Records drawn from a dataset:
- - - - - - -
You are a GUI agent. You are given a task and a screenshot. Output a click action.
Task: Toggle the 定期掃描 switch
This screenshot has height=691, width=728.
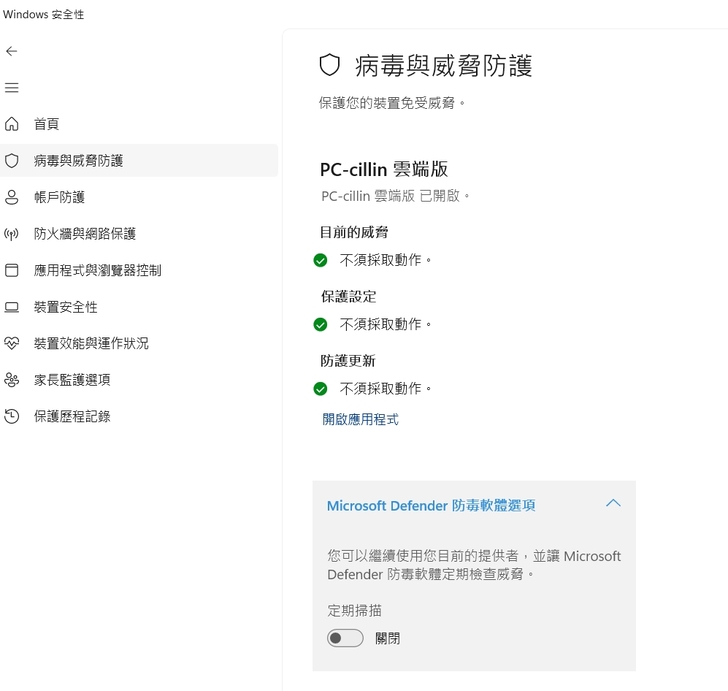point(345,638)
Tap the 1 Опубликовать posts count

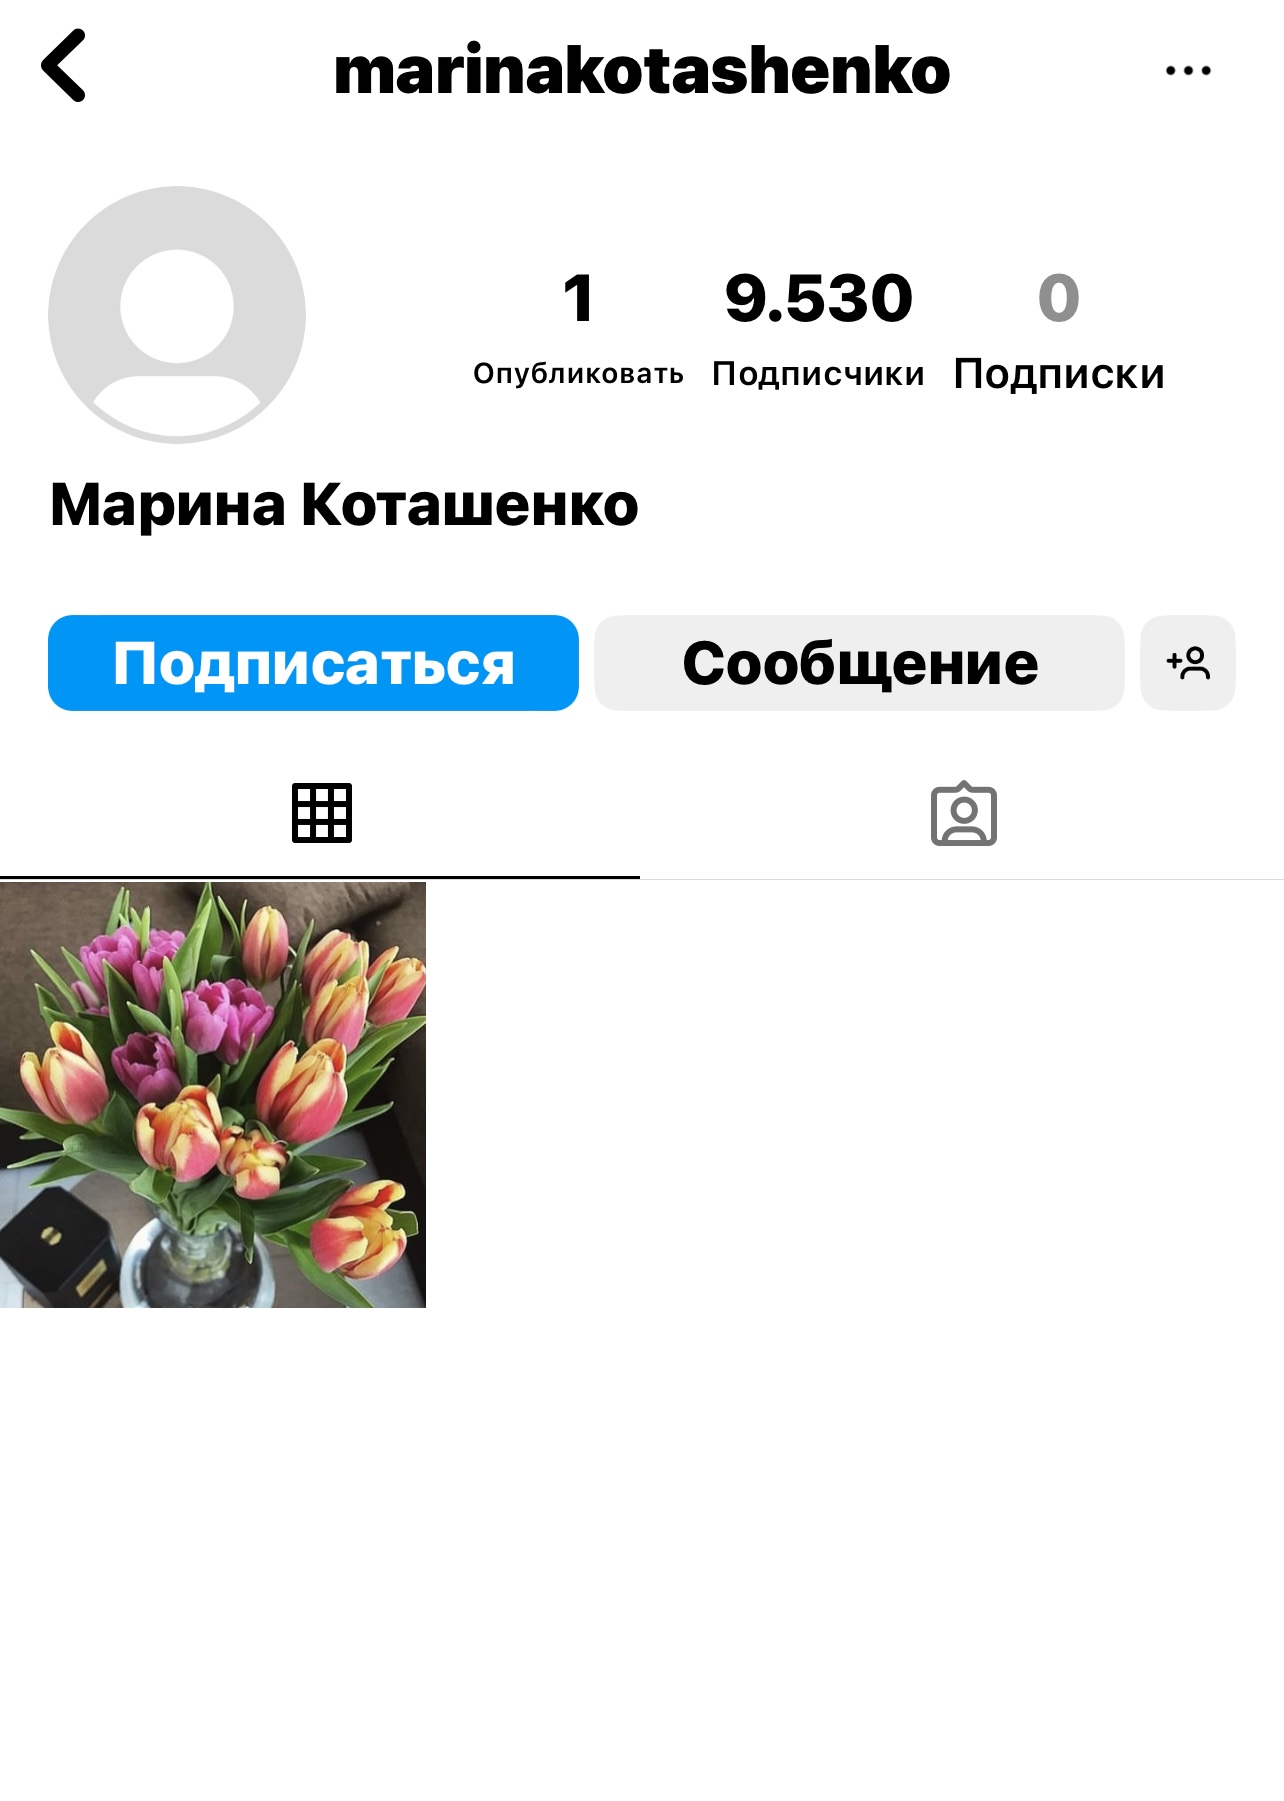click(578, 328)
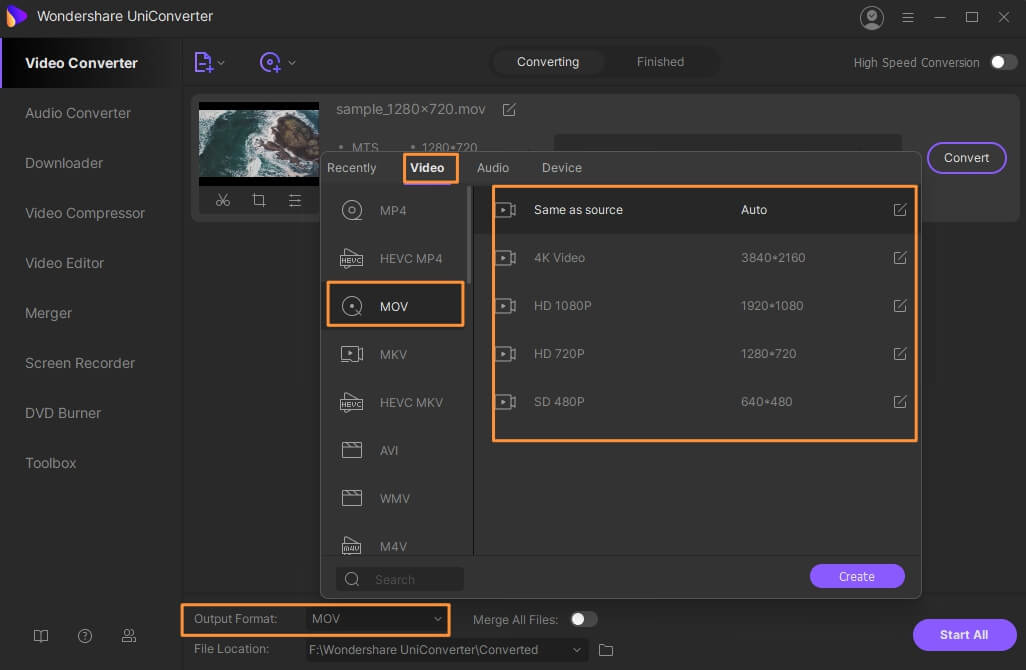Switch to the Audio format tab
1026x670 pixels.
tap(493, 168)
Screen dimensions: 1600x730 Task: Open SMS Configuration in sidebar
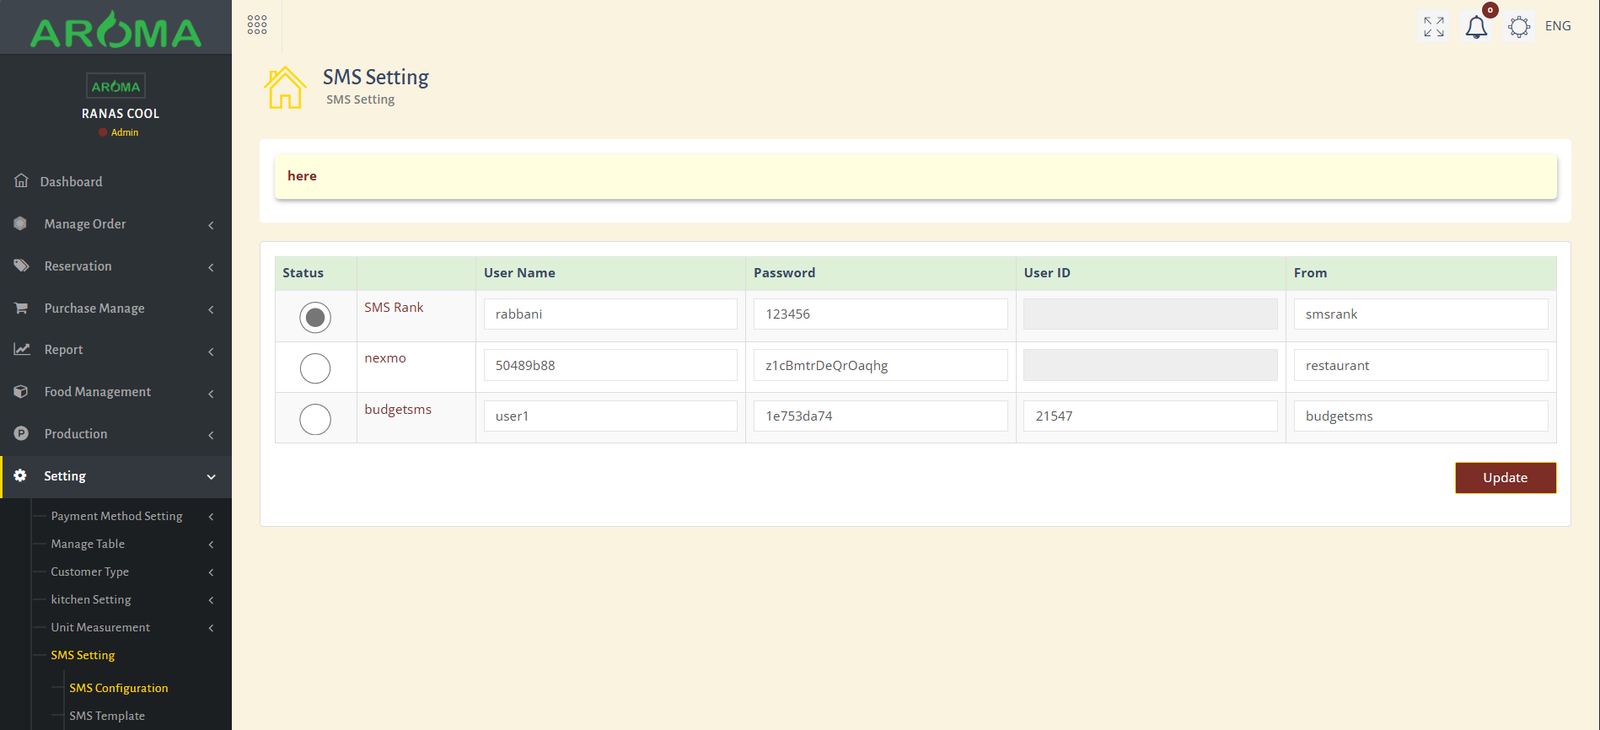118,688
- - - - - - -
Repeat each of the entries above exactly, but do not carry over the pictures.

**Solution for this task**
You are a GUI agent. You are given a task and a screenshot. Output a click action.
Task: Toggle the 定期掃描 switch
This screenshot has height=691, width=728.
point(345,638)
Tap the 1 Опубликовать posts count

click(578, 328)
Switch to the Audio format tab
1026x670 pixels.
tap(493, 168)
Screen dimensions: 1600x730 Task: Open SMS Configuration in sidebar
118,688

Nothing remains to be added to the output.